John: I mean, we talked about this—but we just naturally both agreed on this—that we would never push our kids into something because it’s what we wanted them to do. We always told our kids, ever since they were tiny, that we don’t have any aspirations for them outside of them serving the Christ—and whatever that looks like—loving the Word of God, adhering to the Word of God, loving the Law of God. And if God calls them to do music, that’s fine. If God calls them to do something else, that’s fine, even when it comes to higher education and things.
The reason I say that is because there was an incredible/an immense amount of pressure, when I was growing up, upon all of these aspirations that you are meant to do, whether it’s higher education, or this, that, and the other. I’m not even saying I’m against higher education—except that I’m not smart enough to have been higher educated [Laughter]—but you know, there was this feeling of: “If you don’t go to college, then your life is forfeit,”
John: “If you don’t get a job, making a lot of money, then your life is forfeit.”

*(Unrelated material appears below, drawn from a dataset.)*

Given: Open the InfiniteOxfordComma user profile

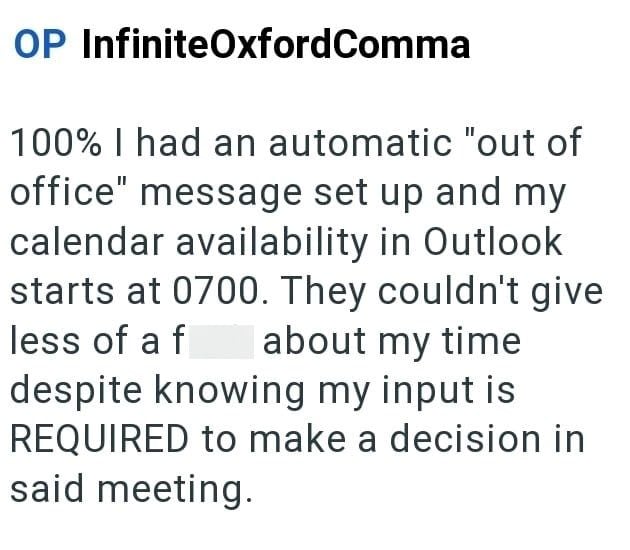Looking at the screenshot, I should tap(275, 45).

I had this feeling, sometimes, in the church that I grew up in—to be frank—sometimes, I thought, “I think some of these church leaders would rather me wear a suit and make money than to actually live for Christ.” I found that disgusting. I found that—that kind of raised up the John the Baptist spirit in me, if there is such a thing—that sort of feeling, like, “That is absolutely not what Christ has saved us from. He didn’t save us from a dressing code situation; He saved us from sin and death.”
I very much rebelled against that because it smelled like Pharisee to me, and I didn’t dig that. So we’ve always been very clear with our kids: “We don’t really care what you do as long as you honor God.” For both of my kids, that is going to mean higher education; because they are both really, really smart. [Laughter] But that was our thing; right?
We just made it an issue when they were young: we would worship with the kids; we would teach them how to pray when they didn’t—“Well, I really don’t know what…”—“Well, then, we will show you how to pray.”
John: We’d teach them. We would say, “Go to the Bible for answers,”—and this, that, and the other.
At this point, by the time they were 12/13 years old, they were very/they would definitely sense the leading of the Spirit. My daughter has always been wise, beyond her years sort of thing; you know?
Korey: Yes; I mean, I think as a human being—right?—you don’t reach a certain place, where suddenly I can understand God because I’m smart enough or I’m mature enough; right? He relates to you wherever you are at. He meets you where you are at, to where you can have an understanding of Him.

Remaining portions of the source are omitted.